EXAONE-Deep-7.8B
Property | Value |
---|---|
Parameter Count | 7.8B (6.98B without embeddings) |
Context Length | 32,768 tokens |
Architecture | 32 layers, GQA with 32 Q-heads and 8 KV-heads |
License | EXAONE AI Model License Agreement 1.1 - NC |
Vocabulary Size | 102,400 |
What is EXAONE-Deep-7.8B?
EXAONE-Deep-7.8B is an advanced language model developed by LG AI Research, specifically designed to excel in reasoning tasks including mathematics and coding. The model represents a significant achievement in balancing size and performance, outperforming both open-weight models of comparable scale and proprietary models like OpenAI's o1-mini.
Implementation Details
The model implements a sophisticated architecture featuring 32 layers with Grouped-Query Attention (GQA), utilizing 32 query heads and 8 key-value heads. With a context length of 32,768 tokens and a vocabulary size of 102,400, it offers robust capabilities for handling complex tasks.
- Advanced reasoning capabilities optimized for mathematical and coding problems
- Extensive context window supporting long-form reasoning
- Efficient architecture with GQA implementation
- Comprehensive vocabulary for diverse task handling
Core Capabilities
- Achieves 94.8% accuracy on MATH-500 benchmark
- 70.0% pass rate on AIME 2024 with 83.3% consistency
- 89.9% accuracy on CSAT Math 2025
- Strong performance in coding tasks with 55.2% pass rate on Live Code Bench
- Supports various deployment frameworks including TensorRT-LLM, vLLM, and SGLang
Frequently Asked Questions
Q: What makes this model unique?
EXAONE-Deep-7.8B stands out for its exceptional reasoning capabilities despite its moderate size, offering performance that competes with larger models while maintaining efficiency. Its specialized architecture and training make it particularly effective for mathematical and scientific reasoning tasks.
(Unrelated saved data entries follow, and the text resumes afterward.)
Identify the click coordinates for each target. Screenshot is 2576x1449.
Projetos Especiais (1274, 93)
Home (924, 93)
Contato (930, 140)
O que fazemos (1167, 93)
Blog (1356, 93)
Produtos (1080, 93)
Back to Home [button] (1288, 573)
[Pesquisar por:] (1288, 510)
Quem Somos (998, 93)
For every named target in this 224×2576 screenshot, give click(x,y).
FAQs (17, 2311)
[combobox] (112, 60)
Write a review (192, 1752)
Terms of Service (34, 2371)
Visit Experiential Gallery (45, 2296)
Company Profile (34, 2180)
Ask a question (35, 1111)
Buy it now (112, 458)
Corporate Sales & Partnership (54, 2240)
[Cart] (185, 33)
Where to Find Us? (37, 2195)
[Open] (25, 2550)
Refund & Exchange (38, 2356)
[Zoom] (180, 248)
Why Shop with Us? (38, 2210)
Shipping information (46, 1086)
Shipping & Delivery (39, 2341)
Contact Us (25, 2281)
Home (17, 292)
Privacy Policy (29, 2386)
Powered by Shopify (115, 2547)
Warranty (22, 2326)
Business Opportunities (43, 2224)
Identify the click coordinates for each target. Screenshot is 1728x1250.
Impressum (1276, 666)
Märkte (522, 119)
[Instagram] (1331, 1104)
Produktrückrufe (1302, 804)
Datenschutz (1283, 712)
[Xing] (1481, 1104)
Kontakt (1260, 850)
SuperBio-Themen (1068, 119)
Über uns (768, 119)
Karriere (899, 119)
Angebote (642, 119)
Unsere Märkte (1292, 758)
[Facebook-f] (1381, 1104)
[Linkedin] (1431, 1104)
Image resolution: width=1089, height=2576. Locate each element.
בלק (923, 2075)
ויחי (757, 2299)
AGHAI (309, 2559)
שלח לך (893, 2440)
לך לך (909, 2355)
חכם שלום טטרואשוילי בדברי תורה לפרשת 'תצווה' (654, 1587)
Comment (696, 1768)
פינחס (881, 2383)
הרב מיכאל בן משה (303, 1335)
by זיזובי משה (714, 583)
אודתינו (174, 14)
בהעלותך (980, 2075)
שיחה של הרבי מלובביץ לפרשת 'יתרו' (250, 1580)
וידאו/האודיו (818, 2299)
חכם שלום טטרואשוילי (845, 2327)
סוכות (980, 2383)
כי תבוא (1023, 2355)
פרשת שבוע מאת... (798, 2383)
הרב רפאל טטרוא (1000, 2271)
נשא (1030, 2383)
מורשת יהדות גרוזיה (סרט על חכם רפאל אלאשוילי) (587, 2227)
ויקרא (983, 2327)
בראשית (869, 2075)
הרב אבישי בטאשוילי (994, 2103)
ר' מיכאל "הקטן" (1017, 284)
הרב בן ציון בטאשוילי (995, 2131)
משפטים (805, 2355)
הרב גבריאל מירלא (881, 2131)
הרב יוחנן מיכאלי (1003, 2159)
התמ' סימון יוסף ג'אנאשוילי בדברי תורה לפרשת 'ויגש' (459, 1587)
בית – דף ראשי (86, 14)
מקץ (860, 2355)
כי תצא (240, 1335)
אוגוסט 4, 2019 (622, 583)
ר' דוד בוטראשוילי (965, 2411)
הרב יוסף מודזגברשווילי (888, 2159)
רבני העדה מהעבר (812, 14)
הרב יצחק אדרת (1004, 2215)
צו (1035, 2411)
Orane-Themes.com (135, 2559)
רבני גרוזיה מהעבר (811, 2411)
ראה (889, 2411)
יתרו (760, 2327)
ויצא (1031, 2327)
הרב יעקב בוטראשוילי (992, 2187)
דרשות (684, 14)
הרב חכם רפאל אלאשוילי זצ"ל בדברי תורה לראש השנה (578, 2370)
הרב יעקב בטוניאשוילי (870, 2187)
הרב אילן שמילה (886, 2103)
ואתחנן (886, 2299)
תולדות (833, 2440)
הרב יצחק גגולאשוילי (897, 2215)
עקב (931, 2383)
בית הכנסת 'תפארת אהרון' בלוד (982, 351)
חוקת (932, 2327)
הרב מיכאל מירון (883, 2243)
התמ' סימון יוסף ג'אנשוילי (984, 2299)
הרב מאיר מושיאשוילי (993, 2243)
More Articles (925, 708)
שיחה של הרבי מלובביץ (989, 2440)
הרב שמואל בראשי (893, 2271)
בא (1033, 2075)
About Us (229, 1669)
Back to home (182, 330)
Q: What are the recommended use cases?
The model excels in mathematical problem-solving, coding tasks, and complex reasoning scenarios. It's particularly well-suited for educational applications, technical problem-solving, and situations requiring detailed step-by-step reasoning. The model performs best when prompts include structured reasoning requests and clear instruction patterns.